Stated exercise:
Return these records line for line, exactly as they stand, but without the pictures.

Dataset excerpts:
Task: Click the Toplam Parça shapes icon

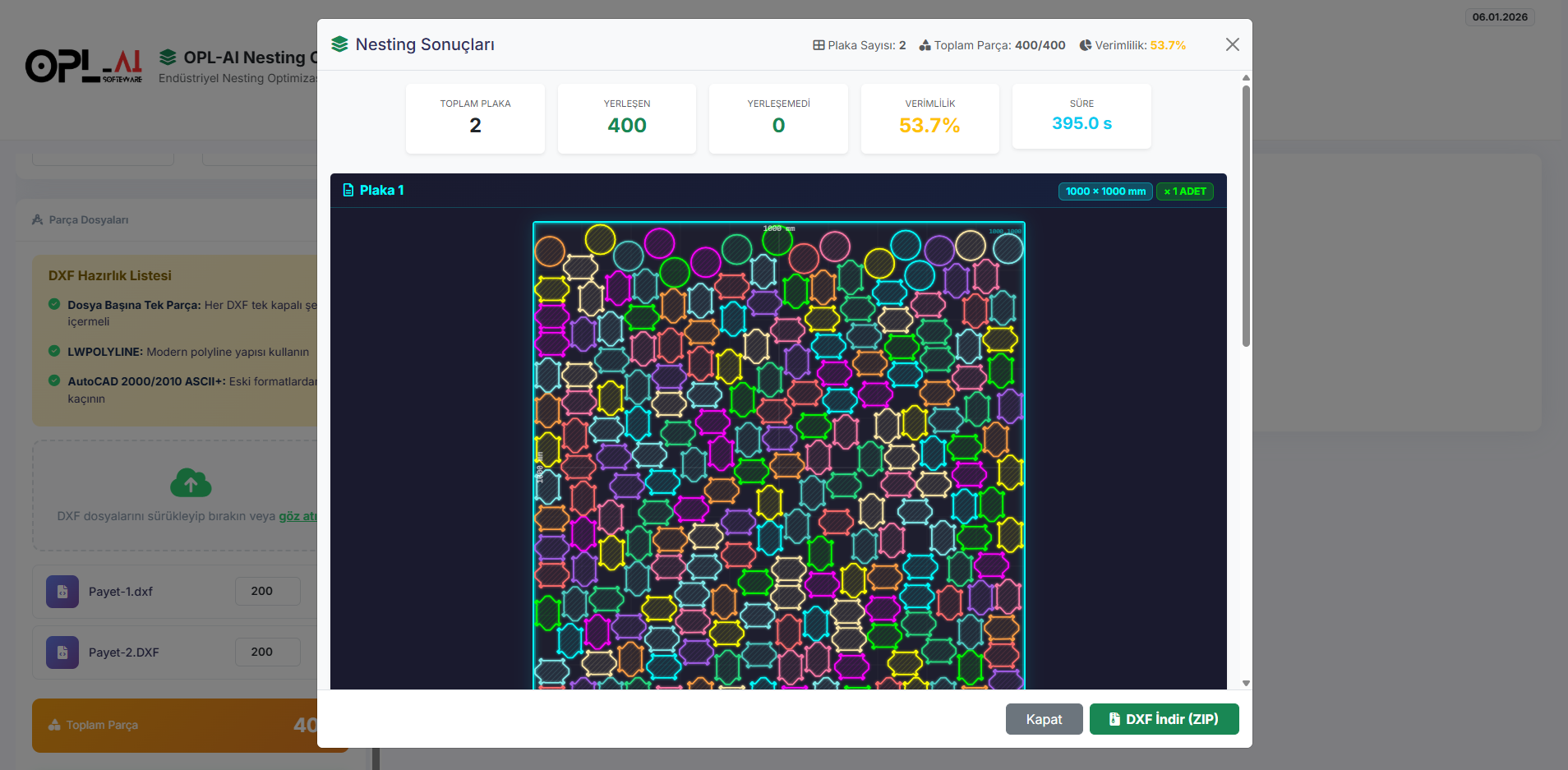Action: click(925, 45)
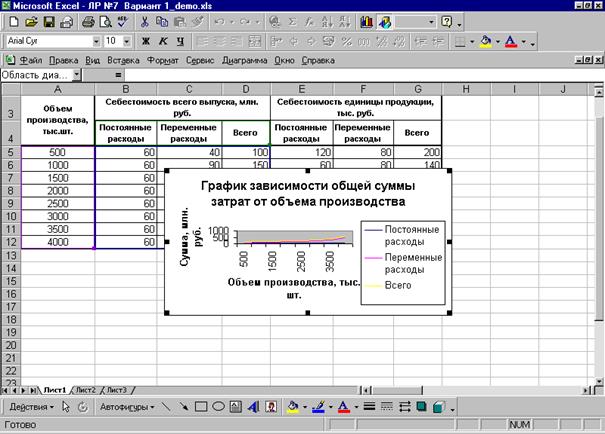Select the Oval drawing tool
Image resolution: width=605 pixels, height=434 pixels.
point(218,407)
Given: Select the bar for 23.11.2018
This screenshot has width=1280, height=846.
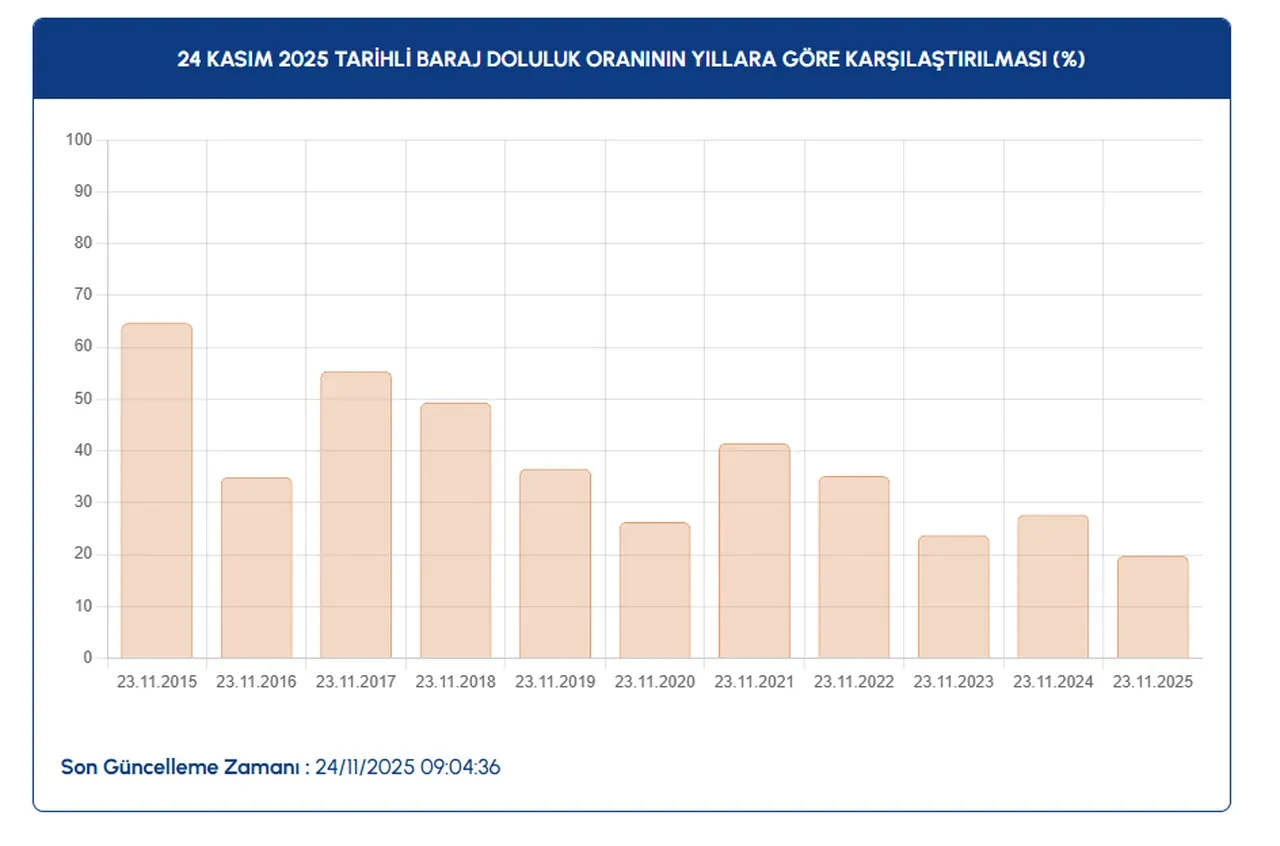Looking at the screenshot, I should point(455,530).
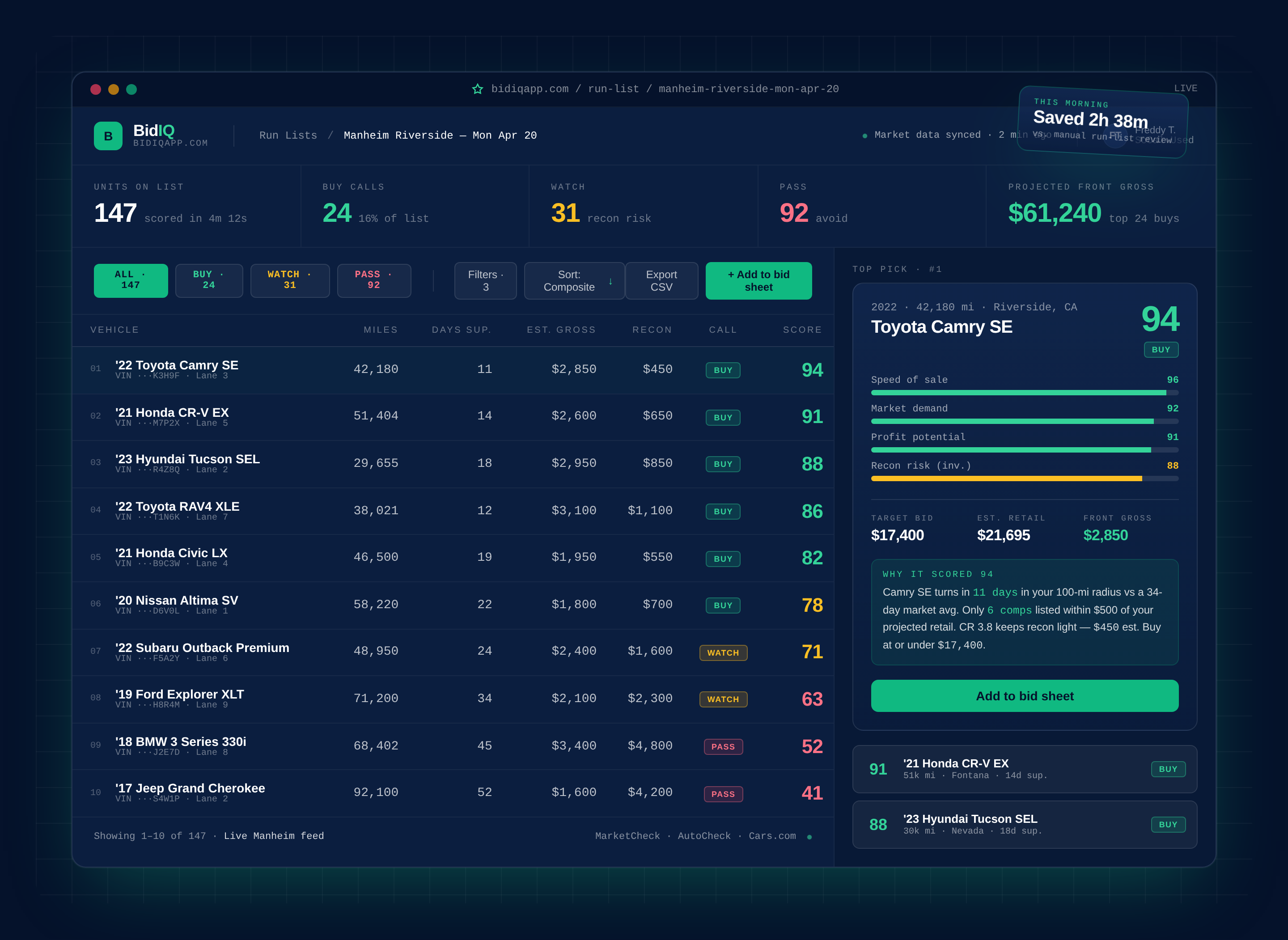Click the BidIQ logo icon

(107, 135)
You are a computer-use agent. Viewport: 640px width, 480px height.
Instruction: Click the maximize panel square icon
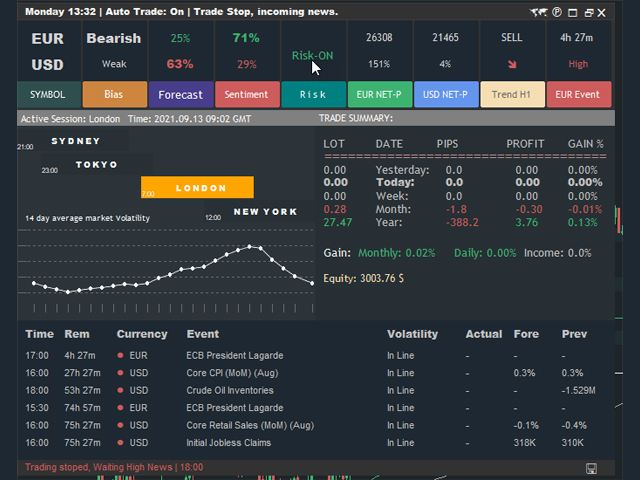pyautogui.click(x=572, y=12)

Result of this task:
Task: Click the Toplam Parça shapes icon

Action: click(925, 45)
Select the Oval drawing tool
Image resolution: width=605 pixels, height=434 pixels.
point(218,407)
Given: Select the bar for 23.11.2018
This screenshot has width=1280, height=846.
Looking at the screenshot, I should point(455,530).
Click the BidIQ logo icon

(107, 135)
You are a computer-use agent. Viewport: 640px width, 480px height.
Instruction: Click the maximize panel square icon
pyautogui.click(x=572, y=12)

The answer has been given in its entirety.